Beneath the superficial data lies even worse news for the president. Not only is he losing support, but he is losing his political base. Young people under 30 long a key element of his support, give him no better than break-even ratings with 41 percent approving and 41 percent disapproving of the job he is doing according to Zogby. And only 75 percent of Democrats, who have supported Obama strongly in the past, now approve of the job he is doing.
Zogby reports that this low approval by his fellow partisans represents a slide of more than 10 points over the summer. Even blacks are becoming tepid in their backing for Obama, with only 74 percent approving of the job he is doing (also a drop of more than 10 points). Hispanics, who voted for Obama by a margin of more than 40 points, now break even, 36-36, on their rating of his job in office.
Independents, the key swing group in our politics, now deliver a sharply negative 37-50 verdict on Obama's performance in office, and the elderly also give him negative ratings by 42-51.
Now that Obama, weakened with lower ratings, confronts his party in Congress, he has few good options.
He obviously cannot get 60 votes for his health care proposals in their current form. No Republican will support them, and it is unlikely that moderate Democrats will vote with him.
If he tries to pass the program with 50 votes using reconciliation procedures, he may also fail. Most likely Democratic Sens. Byrd, W.V.; Conrad, N.D.; Lincoln, Ark.; Pryor, Ark.; Nelson, Neb; Bayh, Ind.; and Landrieu, La., and independent Sen. Lieberman (Ct) would oppose such a move and others like Hagan, N.C., Feinstein, Calif., Johnson, S.D.; and Dorgan, N.D., might be right behind them. Stripped of moderate support, it is unlikely that Obama will be able to push through so radical a program with a bare 50 votes.
And if Obama waters down his proposals to attract Republican and moderate Democratic support, he will probably begin to lose votes on the left, endangering his prospects in the House and perhaps adding to his dilemma in the Senate.

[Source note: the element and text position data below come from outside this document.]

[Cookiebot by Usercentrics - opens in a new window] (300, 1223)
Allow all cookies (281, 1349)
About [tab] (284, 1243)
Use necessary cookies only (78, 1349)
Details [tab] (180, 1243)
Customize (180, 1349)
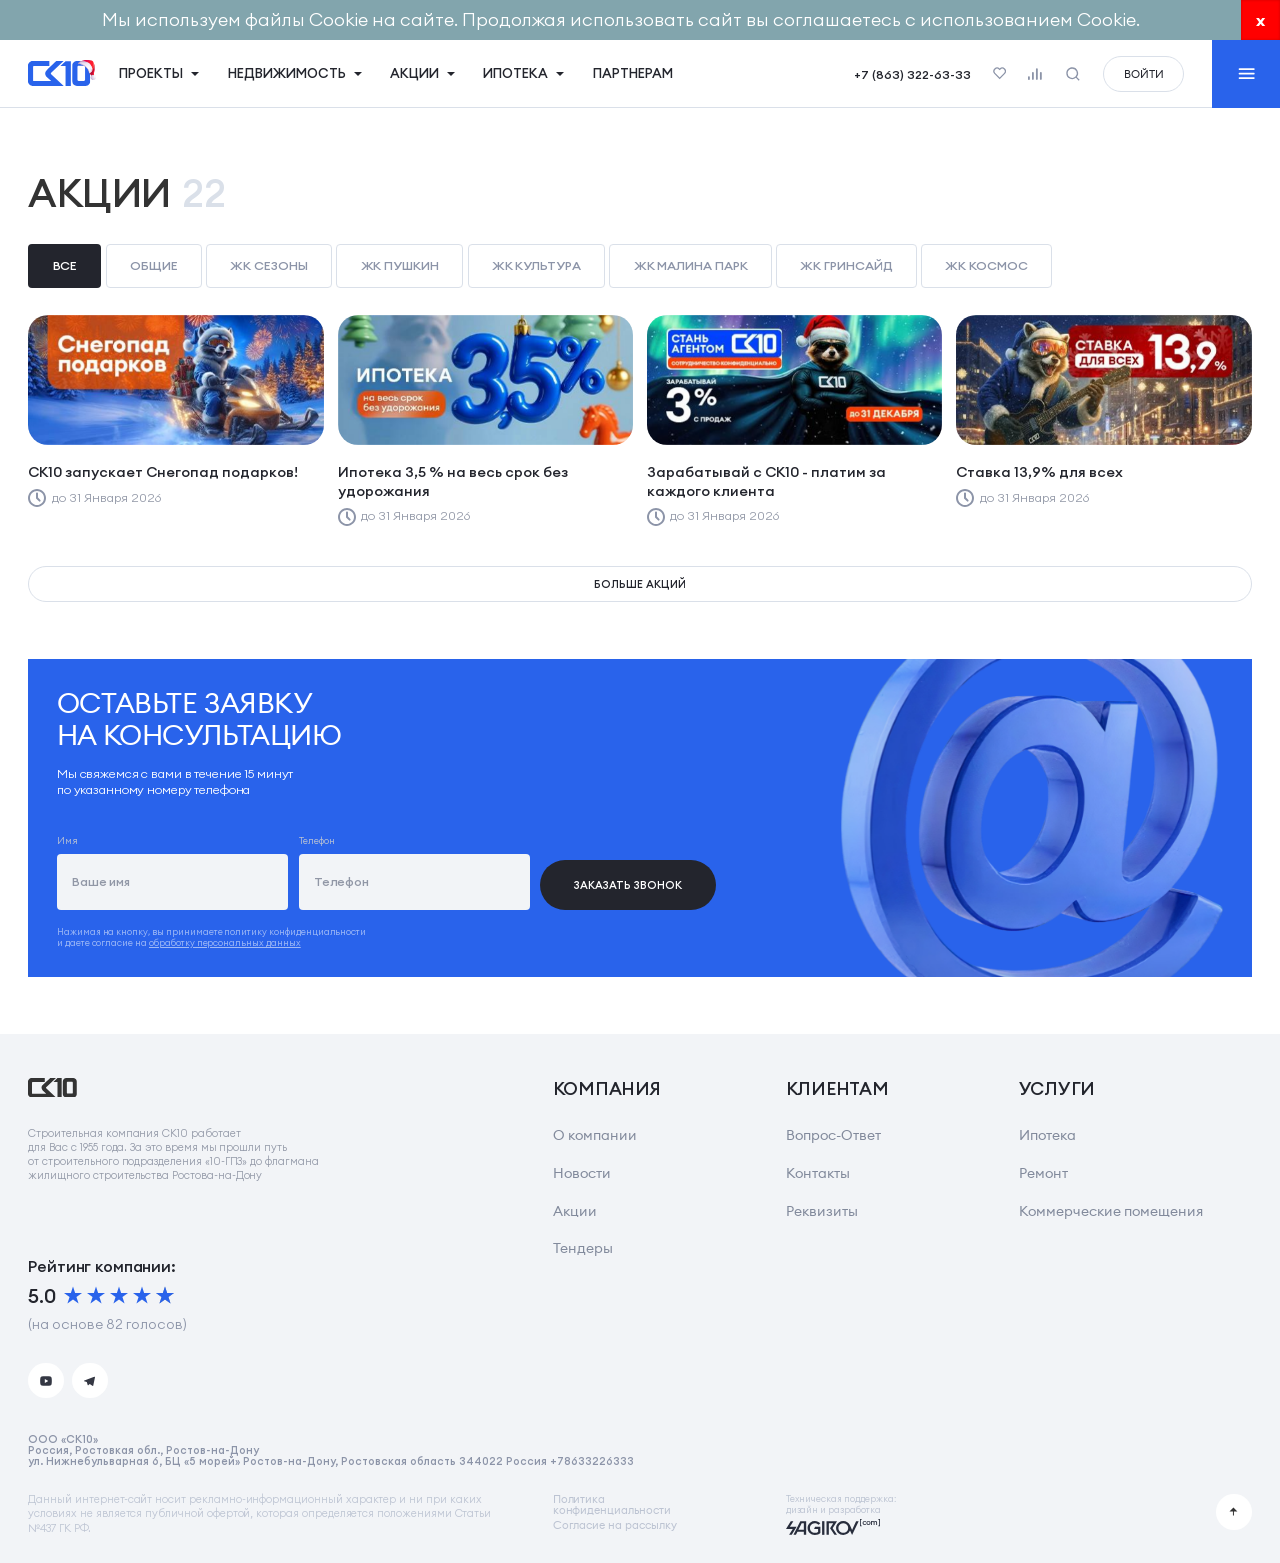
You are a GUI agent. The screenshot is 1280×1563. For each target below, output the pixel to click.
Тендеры (583, 1248)
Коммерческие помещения (1111, 1211)
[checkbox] (64, 266)
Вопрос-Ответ (833, 1135)
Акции (575, 1211)
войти (1144, 74)
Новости (582, 1173)
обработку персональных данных (225, 942)
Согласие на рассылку (615, 1525)
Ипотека (1047, 1135)
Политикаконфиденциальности (612, 1504)
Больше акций (639, 584)
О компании (595, 1135)
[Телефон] (414, 882)
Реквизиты (822, 1211)
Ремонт (1043, 1173)
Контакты (818, 1173)
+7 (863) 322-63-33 (912, 74)
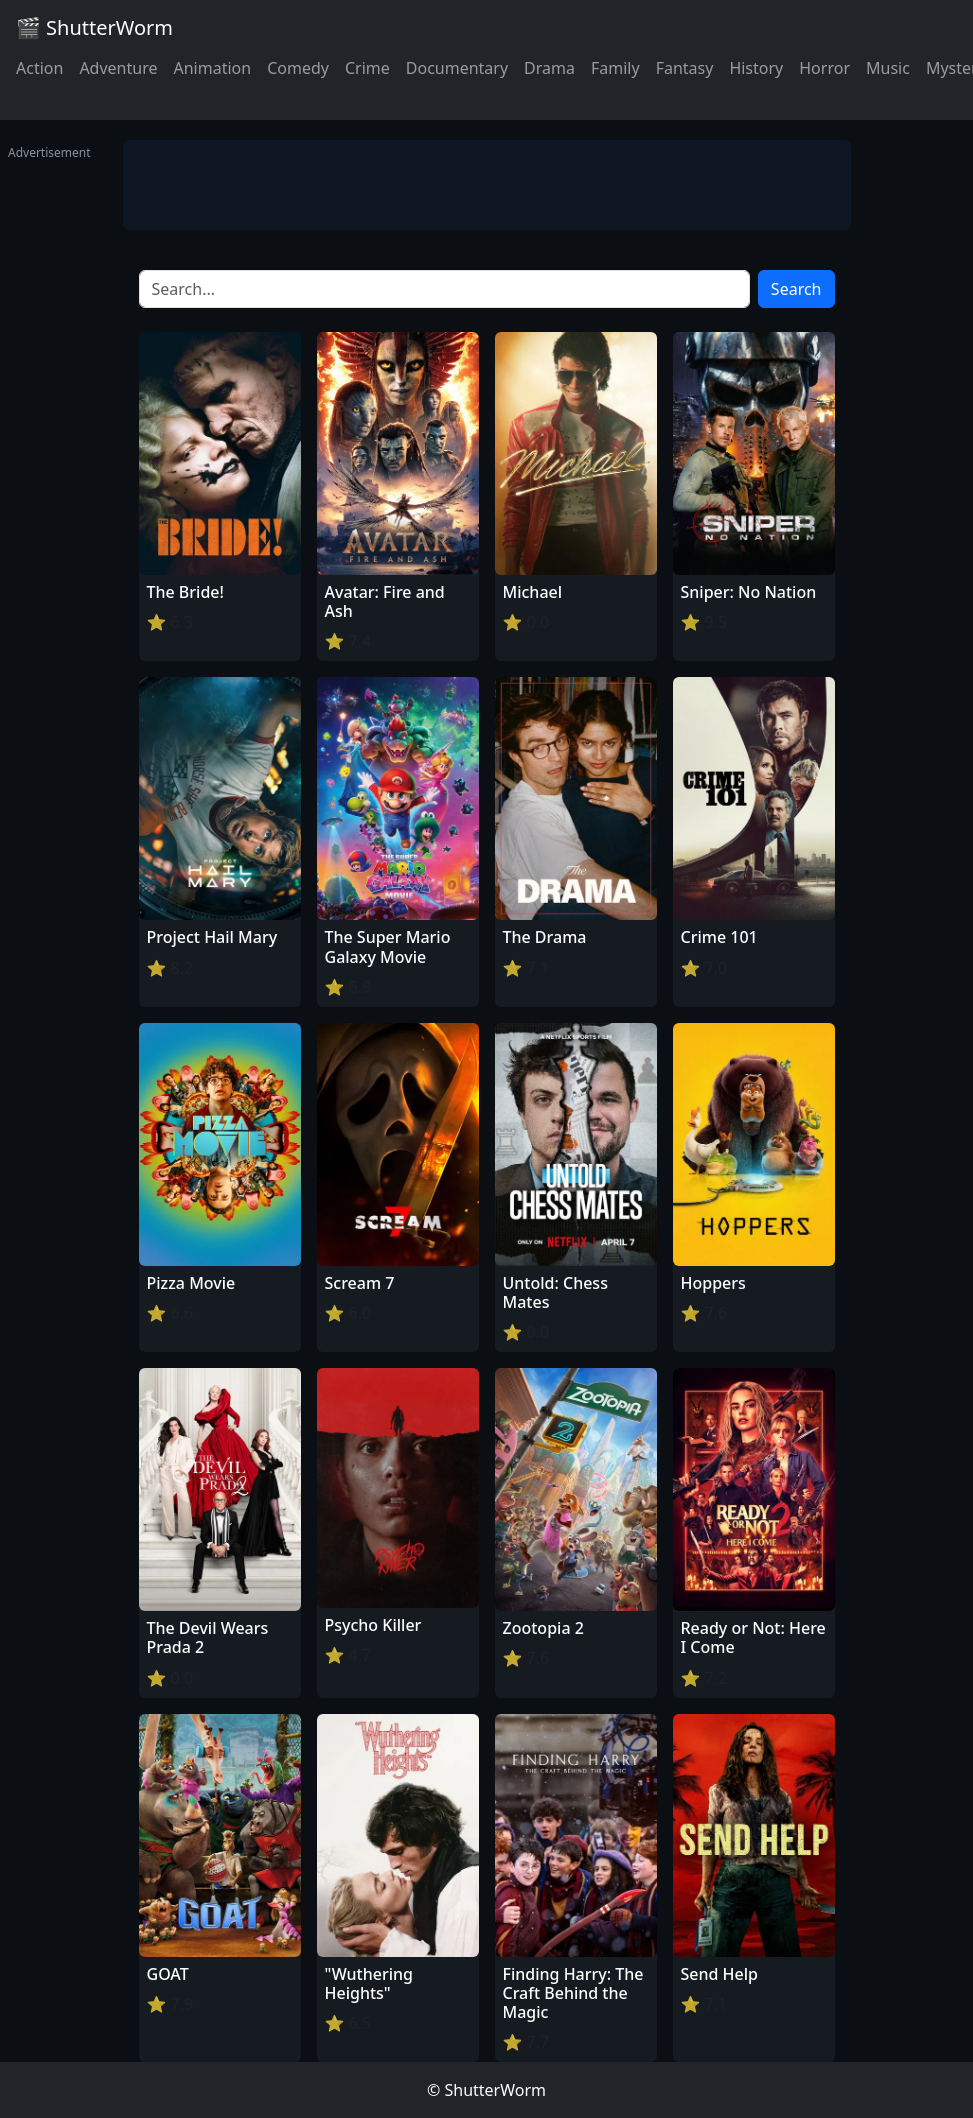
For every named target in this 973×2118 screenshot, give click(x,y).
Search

Finally, the longer he takes to resolve this political problem, the more his ratings will continue to slip and his power to achieve any resolution will diminish. No president with support in the 30s will be able to push through a program like health care.
Historians will record that health care reform crippled the Obama presidency, as it did Bill Clinton's in 1993. Of course, Clinton was able to move to the center and secure re-election in 1996, but one wonders if a true believer like Obama would have such ideological flexibility. He has shown a willingness to move to the center on foreign policy, leaving troops in Iraq and adding them in Afghanistan. On the domestic front, only on education policy has he been willing to embrace centrist positions.
By the end of September, he'll wish he stayed in Martha's Vineyard!